Multidimensional Grids and Data
Summary
The CUDA Programming model allows us to organize our data in a multidimensional grid. The purpose of this is primarily for our own convenience, but it also allows us to take advantage of the GPU’s memory hierarchy. In Lab 0, we only required a single dimension for our grid as well as each block since the input was a vector. When performing computations on multidimensional data like matrices, we can match the dimensions of our launch configuration to the dimensions of our data.

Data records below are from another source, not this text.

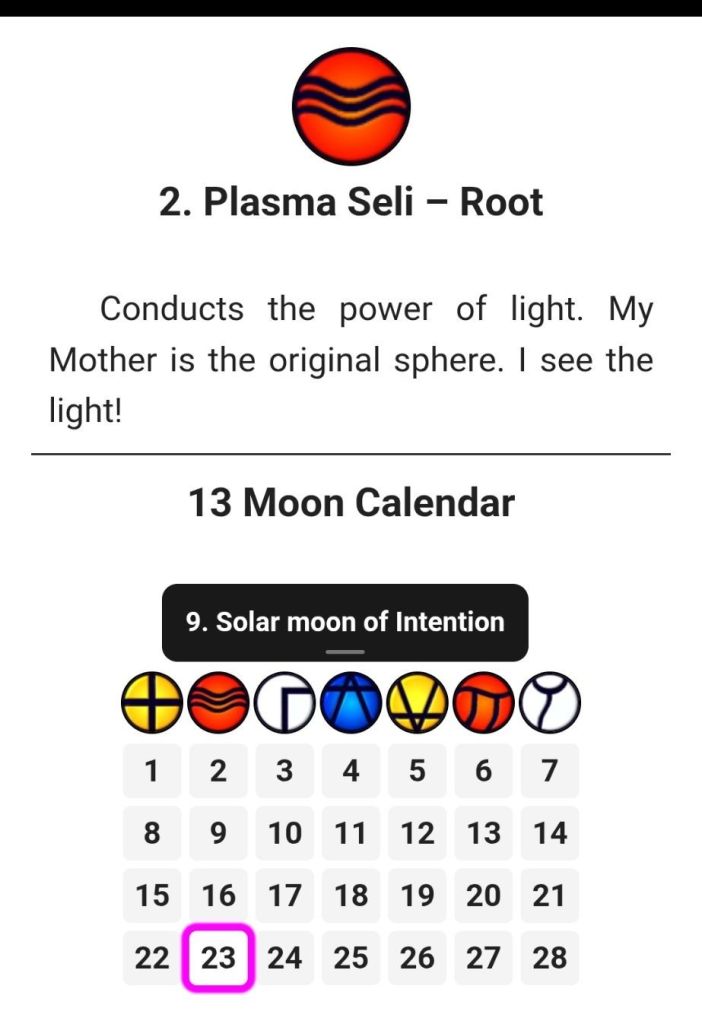This screenshot has width=702, height=1024.
Task: Choose day 8 in the calendar
Action: point(152,833)
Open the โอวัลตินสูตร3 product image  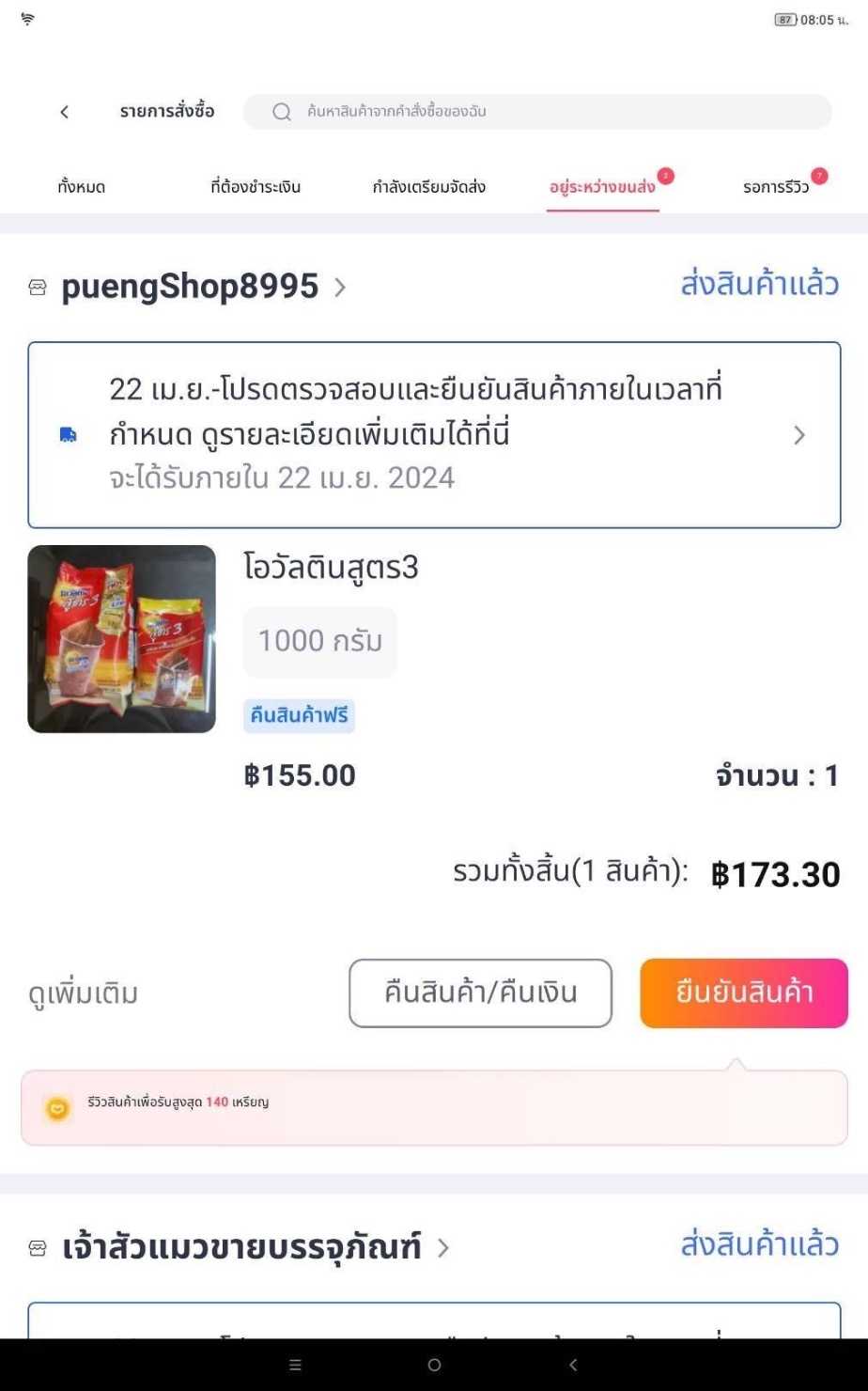[x=121, y=639]
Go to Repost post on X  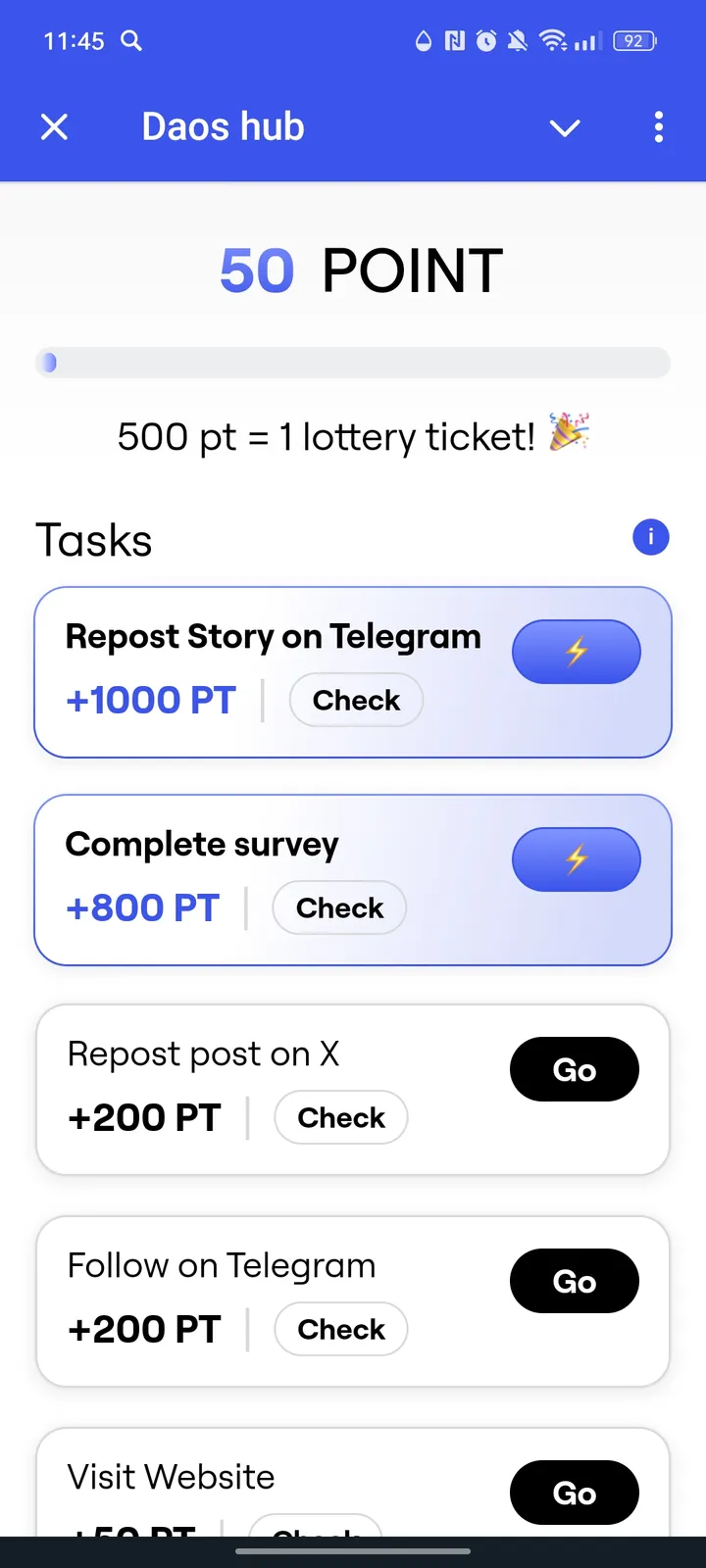tap(574, 1069)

Multidimensional Grid Organization
All threads share a block index, blockIdx, and a thread index, threadIdx. These indices are three-dimensional vectors of type dim3. The dim3 type is defined as follows:
struct dim3 {
    unsigned int x, y, z;
};
Each grid is a 3D array of blocks, and every block a 3D array of threads. Consider the kernel execution for vecAdd from Lab 0:
dim3 blocksPerGrid(32, 1, 1);
dim3 threadsPerBlock(128, 1, 1);
vecAdd<<<blocksPerGrid, threadsPerBlock>>>(a_d, b_d, c_d, n);
This will execute with \(32 \times 128 = 4096\) threads.

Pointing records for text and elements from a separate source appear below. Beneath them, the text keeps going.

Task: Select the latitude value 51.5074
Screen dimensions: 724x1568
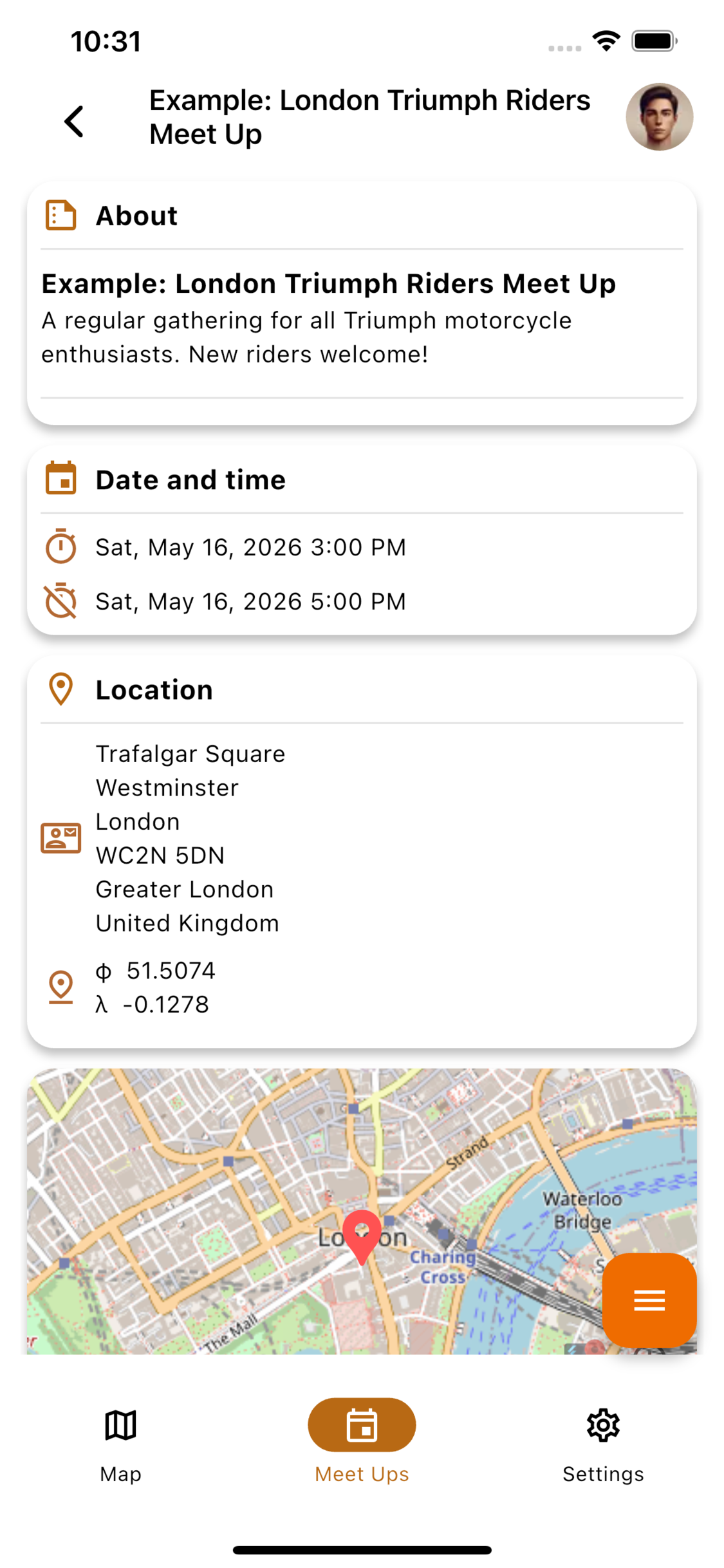Action: pyautogui.click(x=170, y=970)
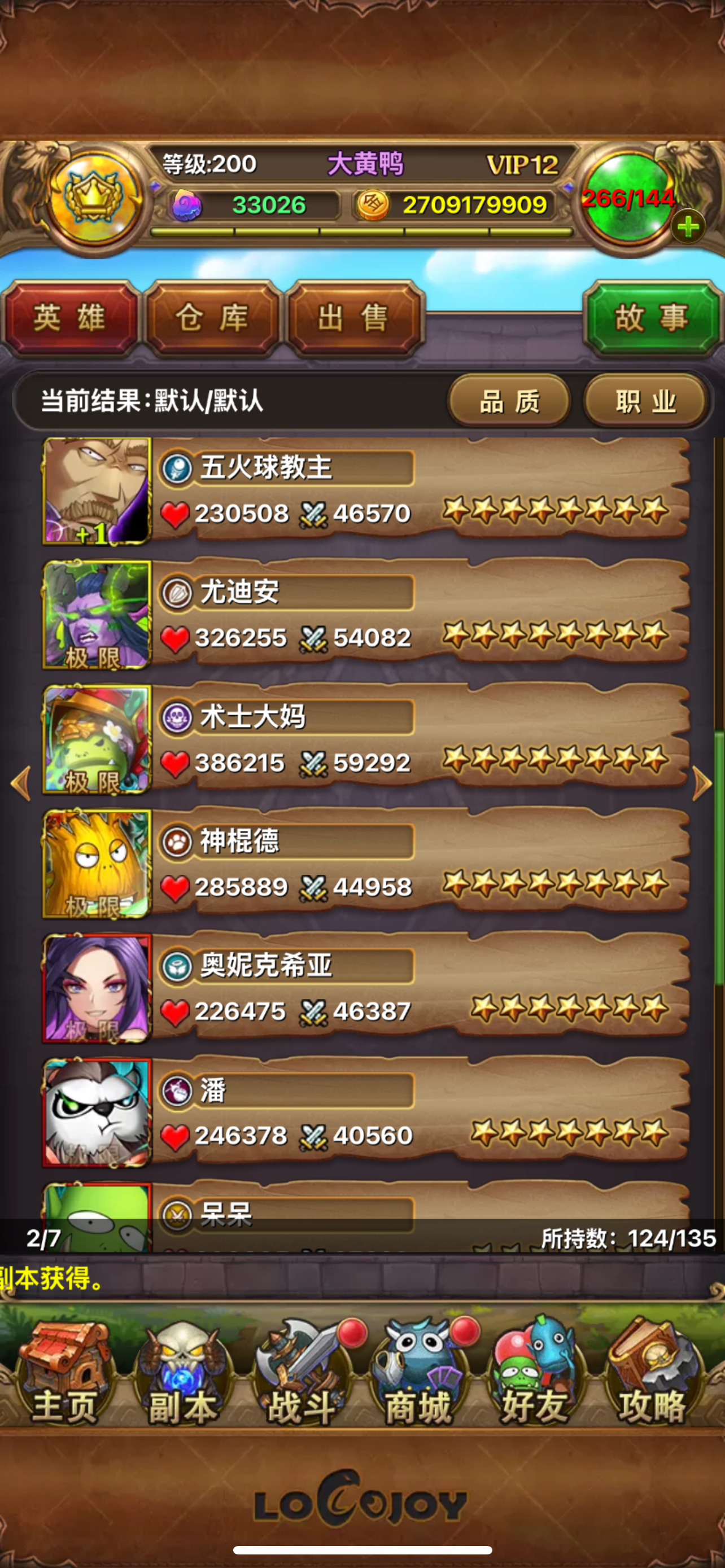Open the 仓库 warehouse tab
This screenshot has width=725, height=1568.
(x=212, y=318)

If our input is a matrix, we should organize our launch dimensions to match its 2D structure. We seemingly have two options: either the grid size or the block size. Consider the figure below, there are 4 blocks in the grid, each with 16 threads organized as a \(4 \times 2 \times 2\) volume.
 
Figure 1: A 2D grid of blocks, each with 16 threads arranged in a 3D configuration (source: NVIDIA DLI).
Under such a configuration, we would make use of gridDim.x, gridDim.y, and gridDim.z to access the dimensions of the grid. The dimensions of the block would be accessed with blockDim.x, blockDim.y, and blockDim.z. The thread indices would be accessed with threadIdx.x, threadIdx.y, and threadIdx.z. Would this be the best way to organize our launch configuration? Not exactly. We have no use for the 3D structure if we are only working with matrices.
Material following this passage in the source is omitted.